During the last century, especially the second half, many biologists (including myself) spent their careers in search of supporting evidence for Darwin’s theory of natural selection. It was exciting to witness the seemingly endless accum-ulation of published data from both laboratories and natural habitats everywhere, and for everything from bacteria to flowering plants to mammals. We couldn’t get enough. Drunk on the exuberance of the ‘modern synthesis’, we all embraced an unquestioned faith in a new and exciting mantra: “Nothing in biology makes sense except in the light of evolution” (Dobzhansky 1973). It was true.
And so … Darwin was right: natural selection works.
It’s everywhere. Like gravity.
It’s everywhere. Like gravity.
But the exuberance still has an oddly powerful hold for many evolutionists. Even more than a century and a half after publi-cation of the ‘The Origin’, they seem never to tire of hearing another new report (added to the now brimming pile) showing that natural selection works — even showing it exactly how most researchers already expect it to.Hypothesis: The insects are mostly green because the lizard is better at spotting the brown ones. 'Eureka! Let's do an experiment to show this! We could even check on the physiology and genes involved. It's bound to show that Darwin was right!'
It’s like they are addicted to the buzz of another discovery ‘fix’, because they know in advance that it always delivers. [After all, Darwin was right]. With each new testimonial for an apparent consequence of natural selection — e.g. with details of how a particular trait is adaptive, or the mechanism for how genes inform it — there is continuing praise and blessing from the fellowship. It doesn't matter that (as is often the case) essentially the same interpretation for the same trait (in different species or from different habitats) had already been published previously — all fitting neatly in line with standard predictions of accepted theory. These testimonials take place at annual conferences, and weekly study groups and meetings with guest speakers for evolutionary biology congregations, attended faithfully by many followers within university departments everywhere. Even without prayers and hymns, the atmosphere is not unlike a worship service — for Darwinism — with a sea of heads nodding in approval, frothing at the mouth.
The cherished convictions of the congregation are especially strengthened when the newly reported study involves a particularly elegant experimental design, an application of new technology, a novel or expensive method of data collection, or complex and rigorous data analyses. Hallelujah! Praise the Lord! A new, more potent fix with a stronger buzz! It doesn’t even seem to matter that the evidence presented often involves a study design from which alternative results or interpretations would have been implausible, or essentially impossible to obtain. If a study does happen to turn up negative results, they normally end up in a file drawer, unpublished — because the only acceptable explanation is that the experimental design or data collection must have been improperly carried out. [After all, Darwin was right]. And so, routinely, investigations are conducted for which the answers (positive ones) are already known in advance. [... not a great track record for bolstering integrity and public confidence in science].

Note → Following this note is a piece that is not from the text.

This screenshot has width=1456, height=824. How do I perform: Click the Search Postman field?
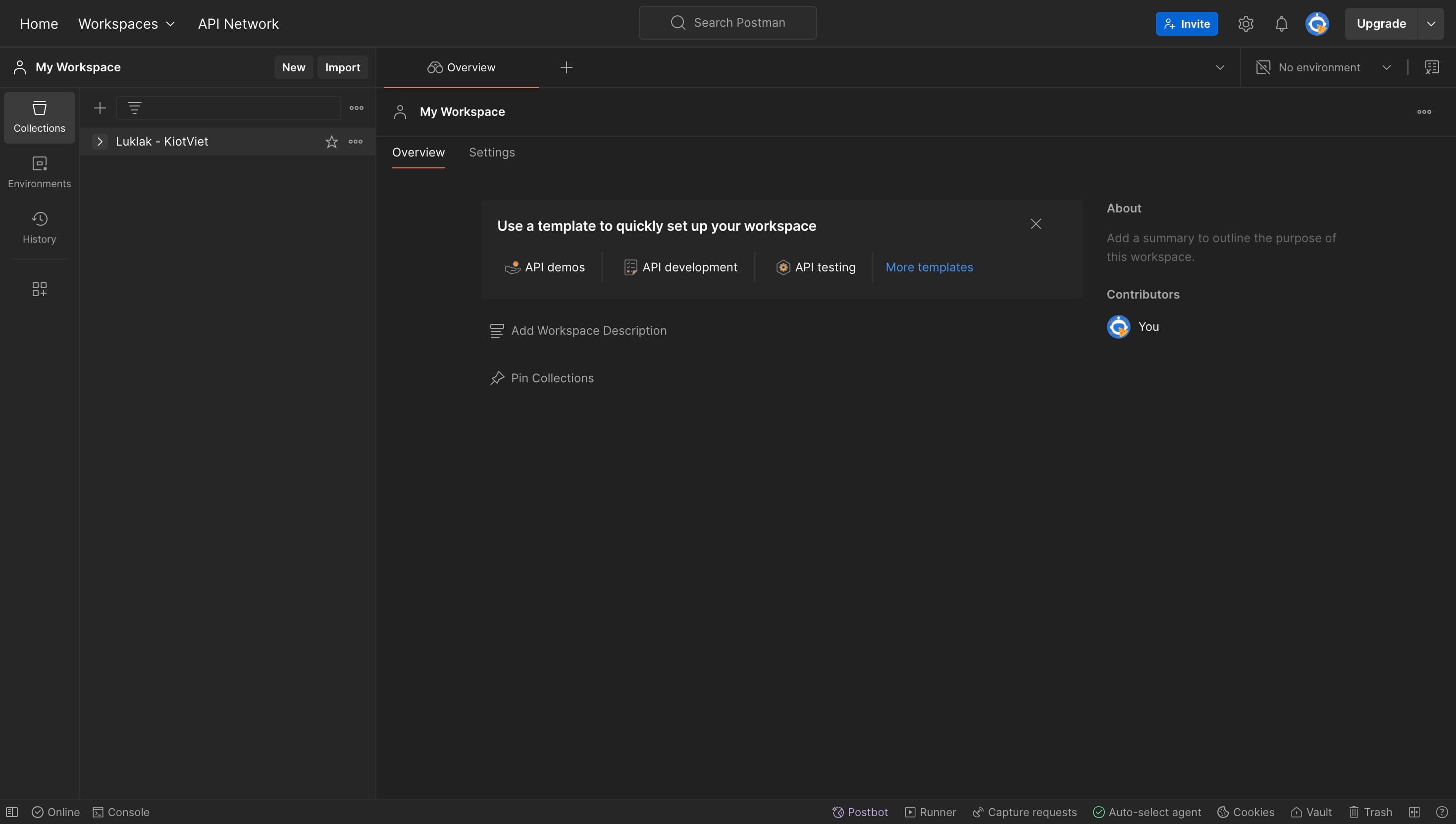pos(728,23)

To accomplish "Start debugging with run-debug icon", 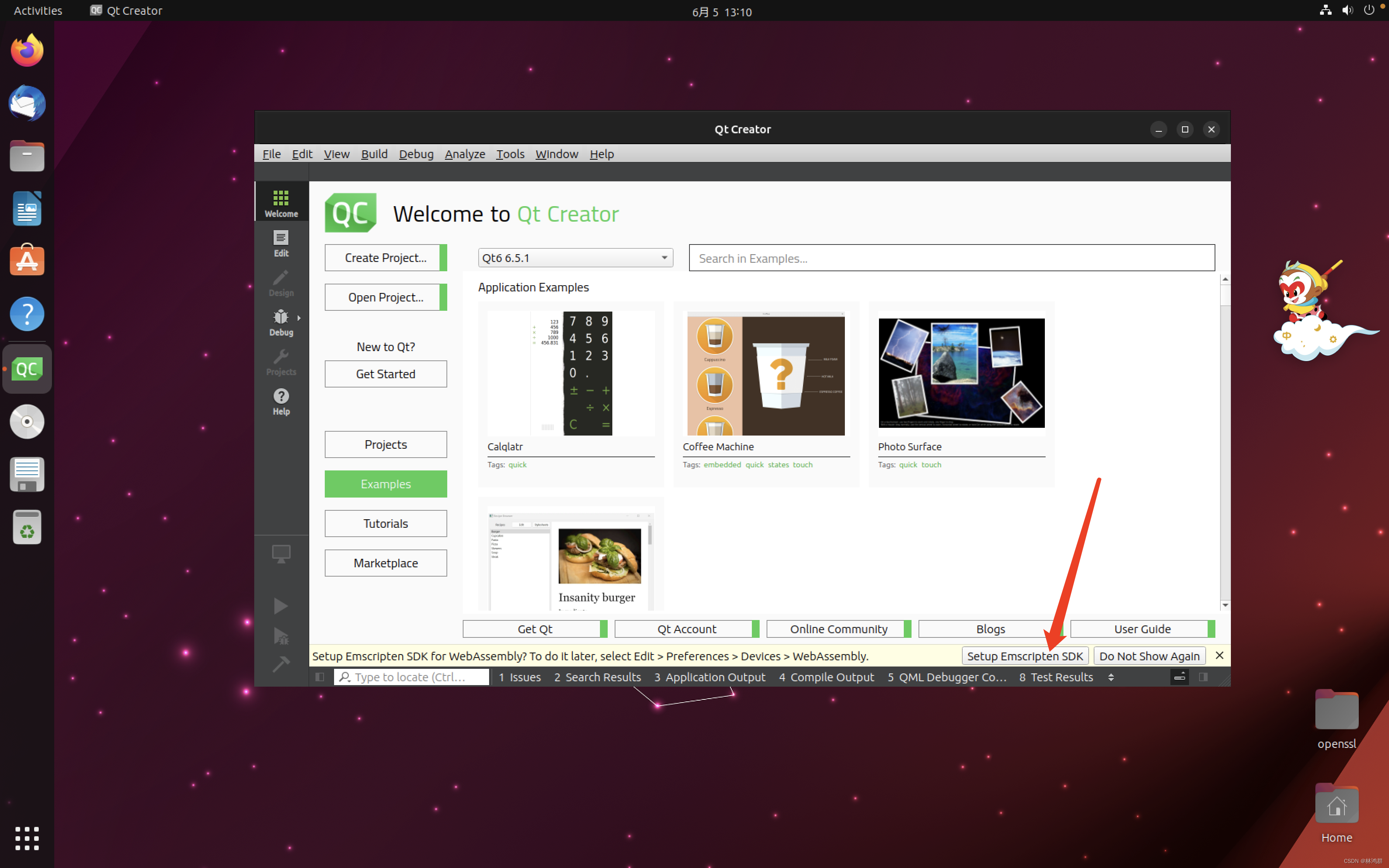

From Darwinism itself, I suppose, we should expect nothing less. For our ancestors, identification and alignment of one’s views and beliefs with those of a growing contingent of others not only rewarded their intrinsic need for a sense of belonging and self-esteem. It also undoubtedly provided assurance — often grounded in truth — that this conspicuous group of contemporaries was probably on to something important (without needing to know why) that ended up rewarding reproductive success. [Today, of course, researchers know why, in terms of strategy for rewarding tenure, promotion, and status from an expanding publication record that corroborates the cherished convictions of the congregation].
But surely we need to move on in the 21st Century. We don’t need new reports showing that gravity works, or showing that the earth revolves around the sun. Similarly, when a new report arrives showing essentially nothing but another example of how natural selection works in ways that we all could have guessed — consistent with what established theory predicts — I am so not impressed.
Is there any valuable research left to do on natural selection? Certainly. This happens when there are convincing reasons to hypothesize (with potential to test) that natural selection may (or does) work in ways that would be (or is) surprising, (or, surprisingly, isn't working at all) — i.e. running counter to expectations based on published theory (or without being readily predicted by that theory). It can also happen when the research is placed conspicuously in the context of contributions that have potential to address needs or goals that are important to society at large. In many cases, the latter is easy to do, but commonly ignored (usually because it is regarded as uncool by the elites).
Please, if you must search for more evidence that Darwin was right about natural selection, at least make sure it passes the test for conspicuous and meaningful valuation branding. Otherwise, it runs a growing risk of looking like something stuck in the 20th Century. I need regular reminders of this myself; as an ardent evolutionist, I can be as rabid as they come.
Dobzhansky T (1973) Nothing in biology makes sense except in the light of evolution. American Biology Teacher 35 (3): 125–129.